The section of this street from the beginning to the railway line was built up with individual residential houses in the 1950s.

The eastern part of Kazarmen Square, or rather, the vacant lot, began to be developed from the end of the 1920s. The first building to appear here was a two-story medical school building, established in 1926 - now the Order of the Red Banner of Labor Medical College. In 1932, a two-story bathhouse building with 124 places was commissioned at the corner of Demyan Bedny Street, which operated for more than 45 years.

In 1940, a three-story dental school building was erected, which later became one of the departments of the Kyrgyz Medical Institute (Architect G. X. Saakyan). In this same building, from 1940 to 1966, worked the founder of the department of pathological anatomy of the institute, honored figure of science of the Kyrgyz SSR, Professor Boris Fedorovich Malyshev, as noted by the memorial plaque on the building. During the Great Patriotic War, the Institute of Biochemistry of the USSR Academy of Sciences, headed by Academician A. N. Bakh, also operated here.

Behind Panfilov Park, between Frunze Street and the 50th Anniversary of the Kyrgyz SSR Avenue, is the VLKSM sewing factory, which was commissioned in 1932.

At the corner of Toktogul Street stands an old two-and-a-half-story building. A memorial plaque affixed to it states: "In this house in 1919 was located the headquarters of the First Pishpek Soviet Regiment, commanded by Logvinenko Y. N."

In April 1934, Hospital Street was renamed after Y. I. Logvinenko - one of the active fighters for Soviet power in Semirechye and Kyrgyzstan. In September 1918, commanding the 1st Pishpek Soviet Regiment, he participated in battles on the Northern Semirechye Front, and in December of the same year in suppressing the Belyvodsk kulak-SR uprising.

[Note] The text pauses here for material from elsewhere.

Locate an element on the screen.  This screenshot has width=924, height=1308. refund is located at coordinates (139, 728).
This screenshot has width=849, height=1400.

In 1919, Y. N. Logvinenko was appointed commander of the garrison of the city of Pishpek, later becoming the military commissar of the Semirechye tract, and worked in the Uplnarkomprod. In 1933, after graduating from the Central Asian State University, he fell seriously ill and soon died.

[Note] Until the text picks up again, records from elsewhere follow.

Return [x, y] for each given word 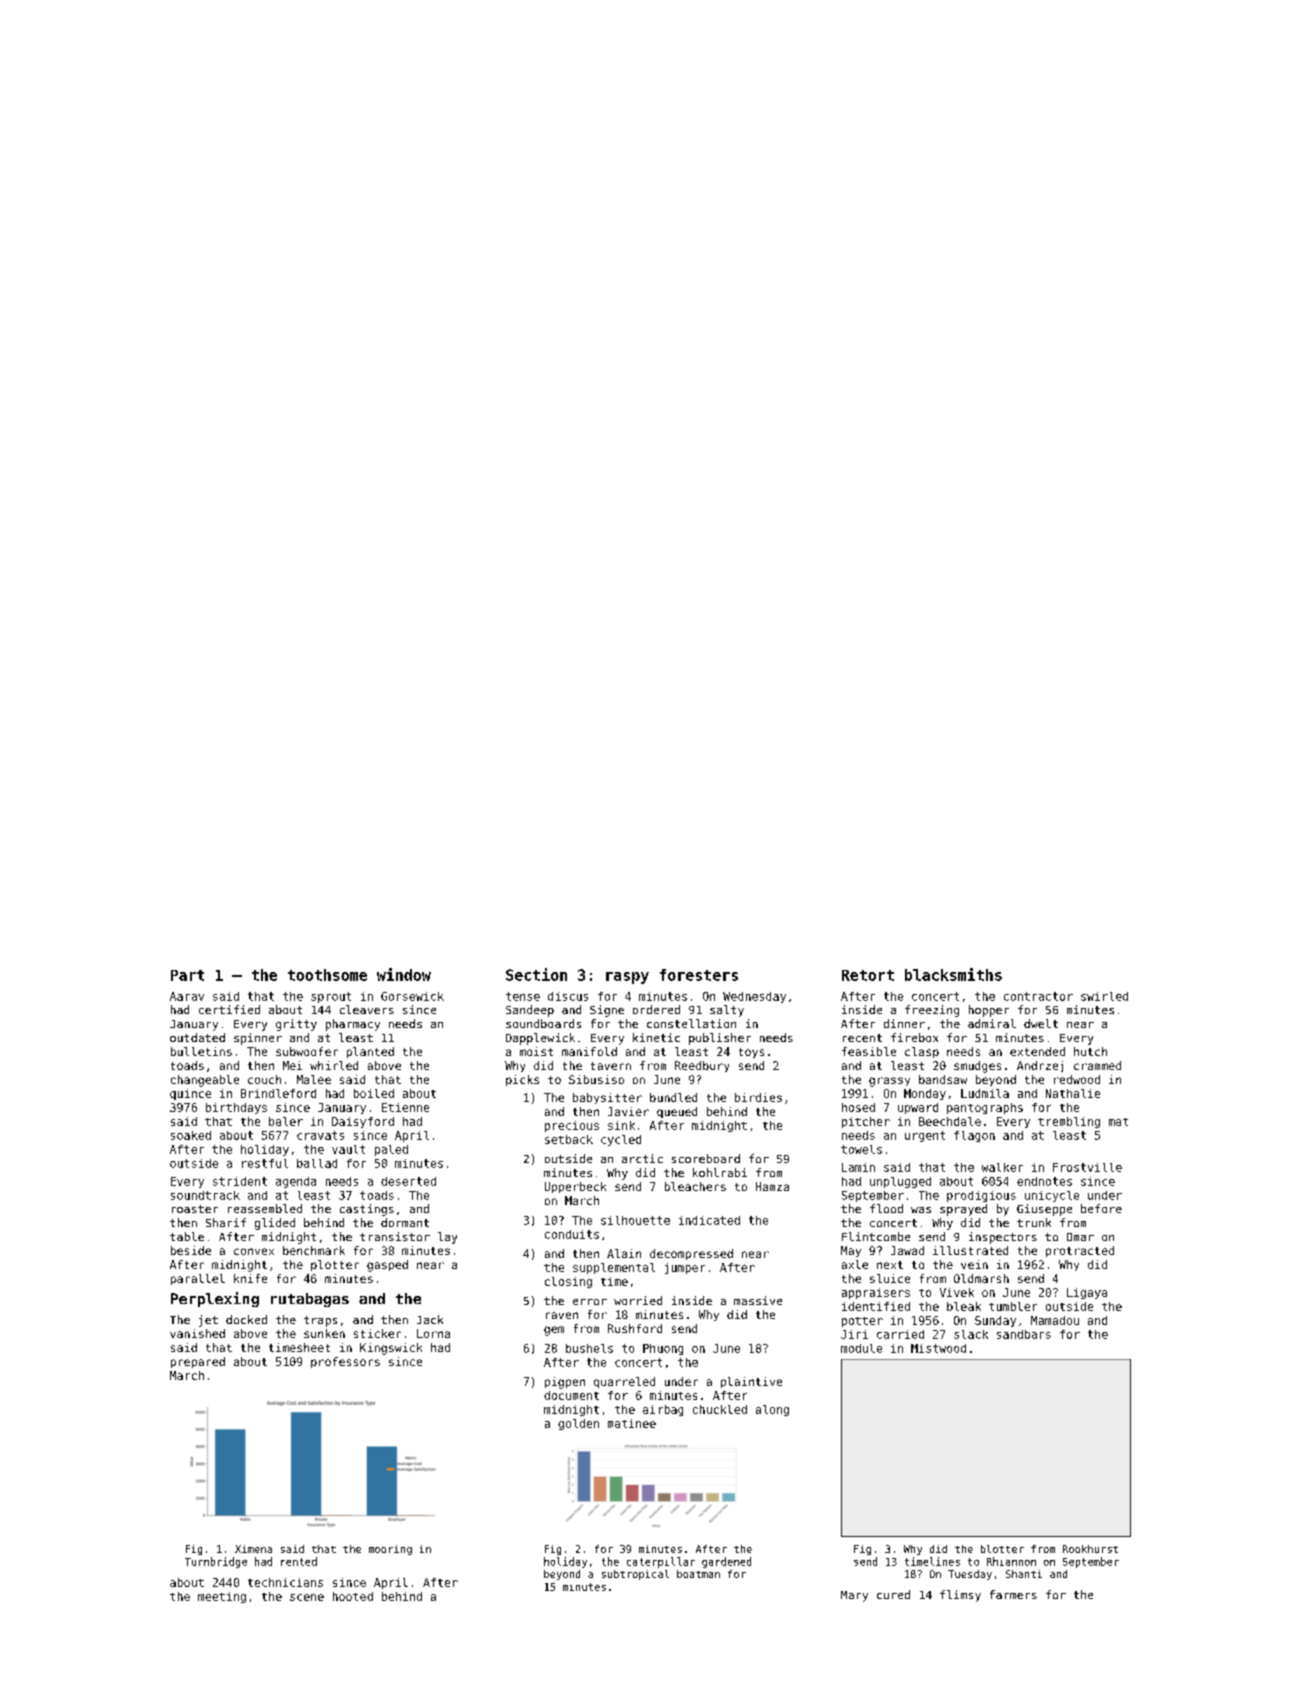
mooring [390, 1550]
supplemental [614, 1268]
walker [1002, 1167]
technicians [285, 1582]
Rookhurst [1090, 1549]
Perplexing [215, 1299]
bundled [673, 1097]
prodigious [981, 1196]
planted [370, 1052]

Y. N. Logvinenko was buried in the oak park next to the grave of the Red Guards who died fighting against the Belyvodsk rebels.

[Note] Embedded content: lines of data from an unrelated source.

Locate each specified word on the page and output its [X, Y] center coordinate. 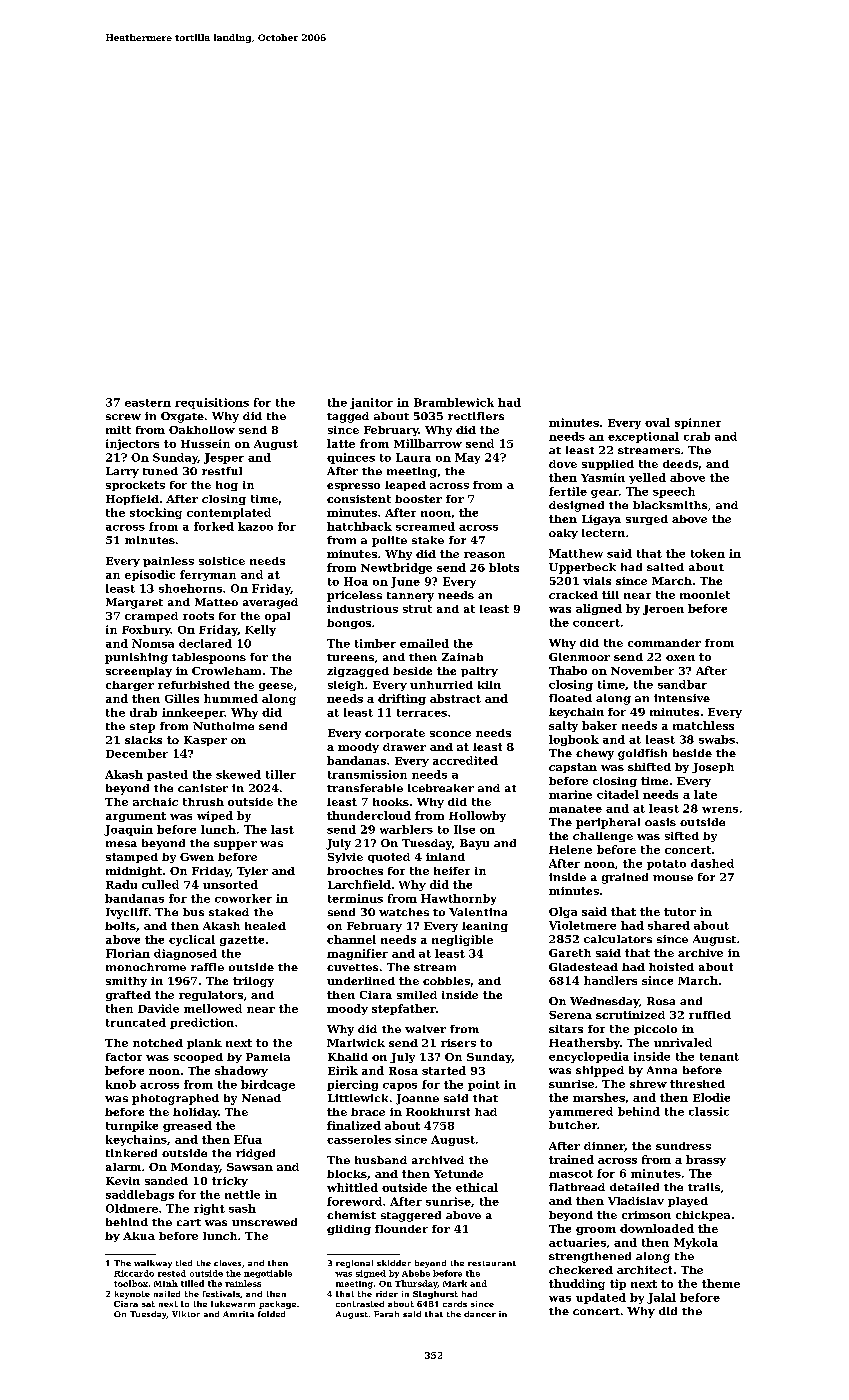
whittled [352, 1187]
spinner [698, 423]
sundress [683, 1146]
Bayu [474, 844]
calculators [618, 939]
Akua [139, 1236]
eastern [148, 403]
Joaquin [128, 830]
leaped [405, 486]
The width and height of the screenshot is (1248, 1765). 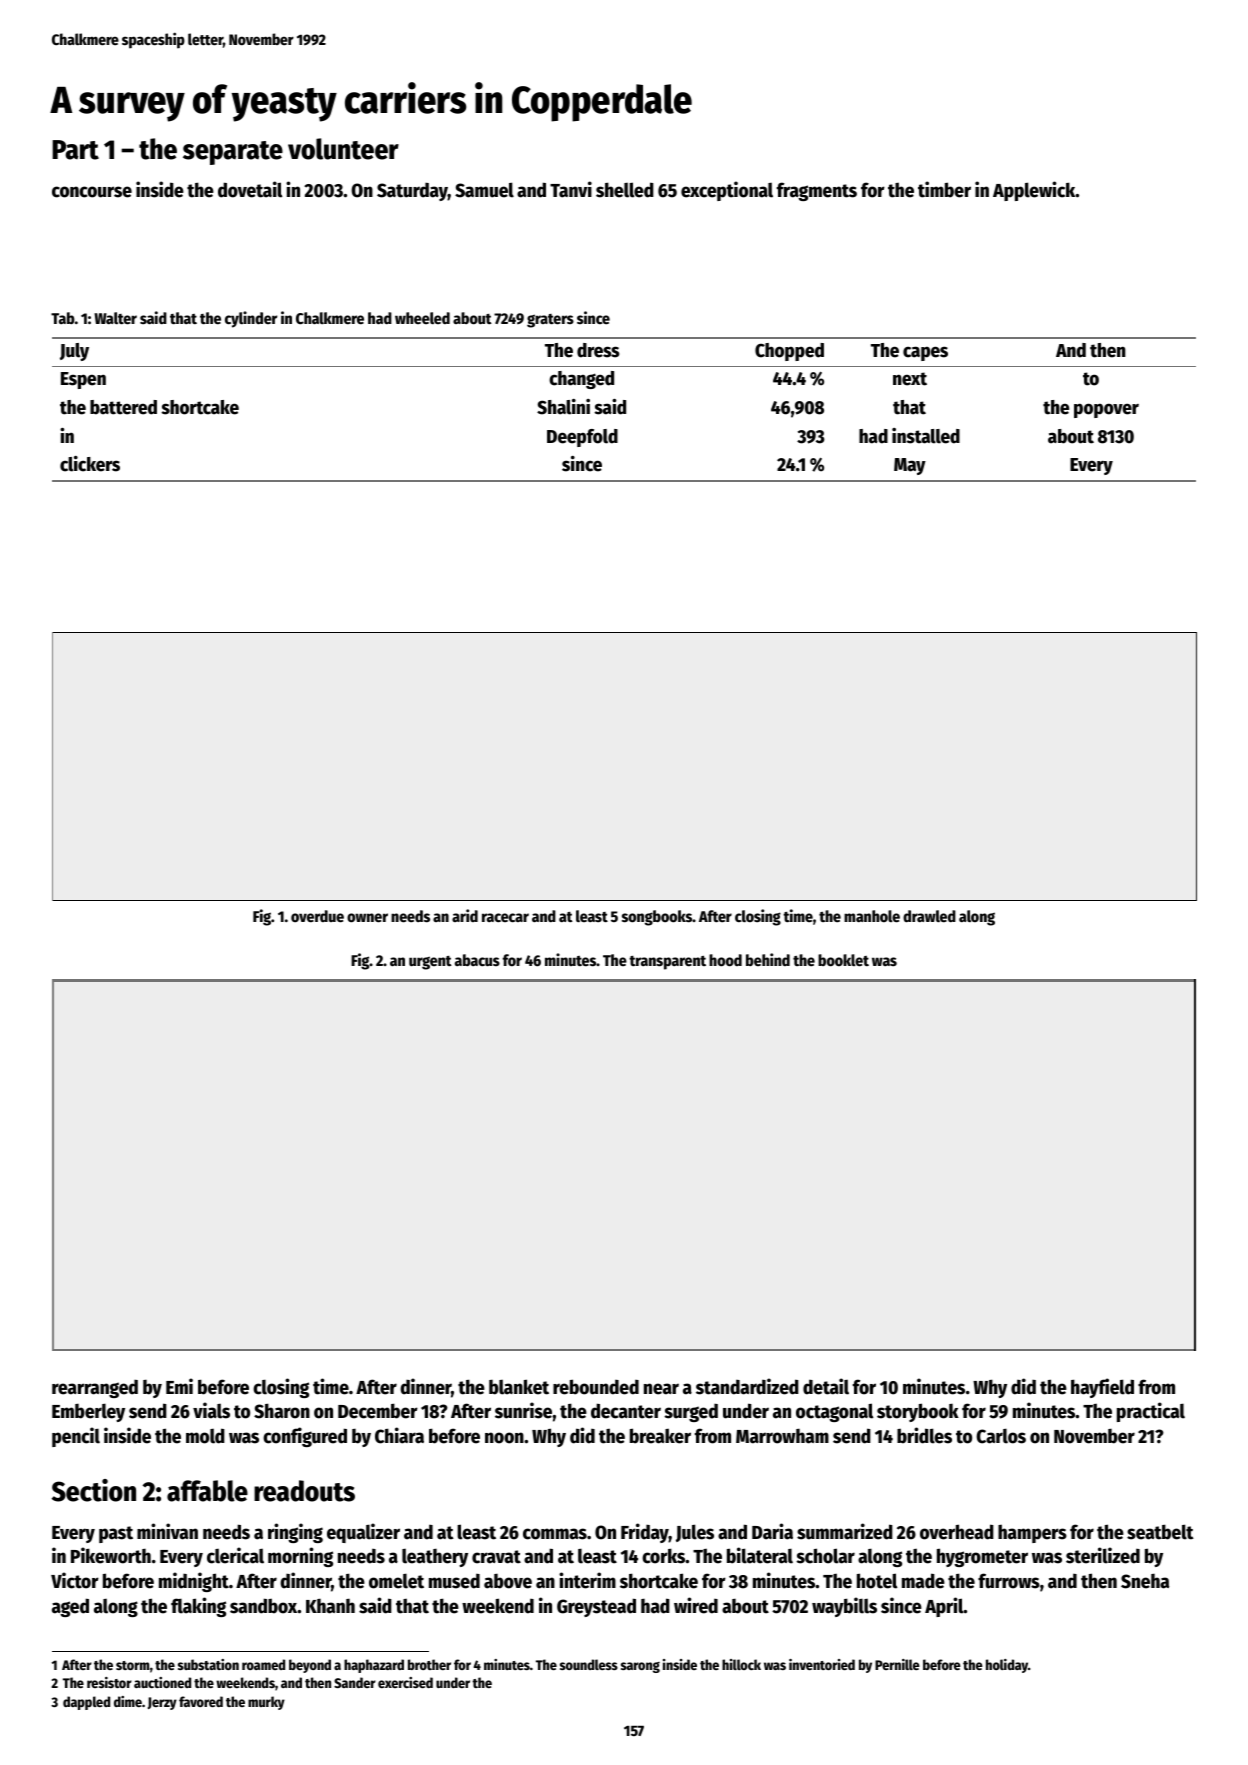 What do you see at coordinates (111, 1555) in the screenshot?
I see `Pikeworth` at bounding box center [111, 1555].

In the post-war period, a complex of hospital buildings grew on the street, including the special clinic building. In 1956, a two-story Radio House was commissioned, which later became the House of Cinema. The Union of Cinematographers, established in 1962 and consisting of over 80 members, also settled here. Among the members of the Union are prominent directors, cinematographers, screenwriters, and artists: the film laureate of the Lenin and State Prizes of the USSR, writer Ch. Aitmatov, State Prize laureates of the USSR director B. Shamshiev, director A. Vidugiris, operator M. Musaev, State Prize laureates of the Kyrgyz SSR named after Toktogul T. Okeev, K. Kadyraliev, B. Kydykeeva, and Lenin Komsomol Prize laureates of Kyrgyzstan S. Chokmorov and M. Zhyrgalbaev, among other masters of cinema in the republic.

At the corner of Moscow Street, in a two-story building, is the Museum of Military Glory named after I. V. Panfilov, which opened in 1969. In 1979, builders erected a new building for the music and choreography school, as well as a five-story building for the republican military commissariat. Right next to the railway line, in early 1981, four laboratories of the Institute of Epidemiology, Microbiology, and Hygiene with a 100-bed inpatient facility were located in a newly built five-story building. The fifth floor of the building housed the Department of Hygiene of the Medical Institute.